## Task prompt
Copy out every one of the following records word for word, without changing anything.

**********

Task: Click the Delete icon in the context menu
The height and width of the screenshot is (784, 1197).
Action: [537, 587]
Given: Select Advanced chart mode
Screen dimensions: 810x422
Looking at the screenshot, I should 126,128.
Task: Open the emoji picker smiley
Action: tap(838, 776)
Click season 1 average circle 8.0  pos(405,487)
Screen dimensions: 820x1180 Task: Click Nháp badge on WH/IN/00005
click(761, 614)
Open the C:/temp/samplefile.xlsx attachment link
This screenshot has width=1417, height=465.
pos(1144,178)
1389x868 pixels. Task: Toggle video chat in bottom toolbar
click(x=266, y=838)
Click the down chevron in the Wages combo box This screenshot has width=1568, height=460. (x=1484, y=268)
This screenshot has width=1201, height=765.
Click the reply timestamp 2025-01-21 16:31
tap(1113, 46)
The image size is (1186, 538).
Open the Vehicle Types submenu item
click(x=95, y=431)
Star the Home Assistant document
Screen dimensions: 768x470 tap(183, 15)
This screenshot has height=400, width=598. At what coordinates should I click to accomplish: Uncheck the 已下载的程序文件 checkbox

**********

## Response
Task: Click the Delete icon in the context menu
The height and width of the screenshot is (784, 1197).
Action: [537, 587]
Given: Select Advanced chart mode
Screen dimensions: 810x422
Looking at the screenshot, I should 126,128.
Task: Open the emoji picker smiley
Action: tap(838, 776)
Click season 1 average circle 8.0  pos(405,487)
Screen dimensions: 820x1180 Task: Click Nháp badge on WH/IN/00005
click(761, 614)
Open the C:/temp/samplefile.xlsx attachment link
This screenshot has width=1417, height=465.
pos(1144,178)
1389x868 pixels. Task: Toggle video chat in bottom toolbar
click(x=266, y=838)
Click the down chevron in the Wages combo box This screenshot has width=1568, height=460. (x=1484, y=268)
This screenshot has width=1201, height=765.
Click the reply timestamp 2025-01-21 16:31
tap(1113, 46)
The image size is (1186, 538).
Open the Vehicle Types submenu item
click(x=95, y=431)
Star the Home Assistant document
Screen dimensions: 768x470 tap(183, 15)
This screenshot has height=400, width=598. At what coordinates should I click to accomplish: Uncheck the 已下载的程序文件 checkbox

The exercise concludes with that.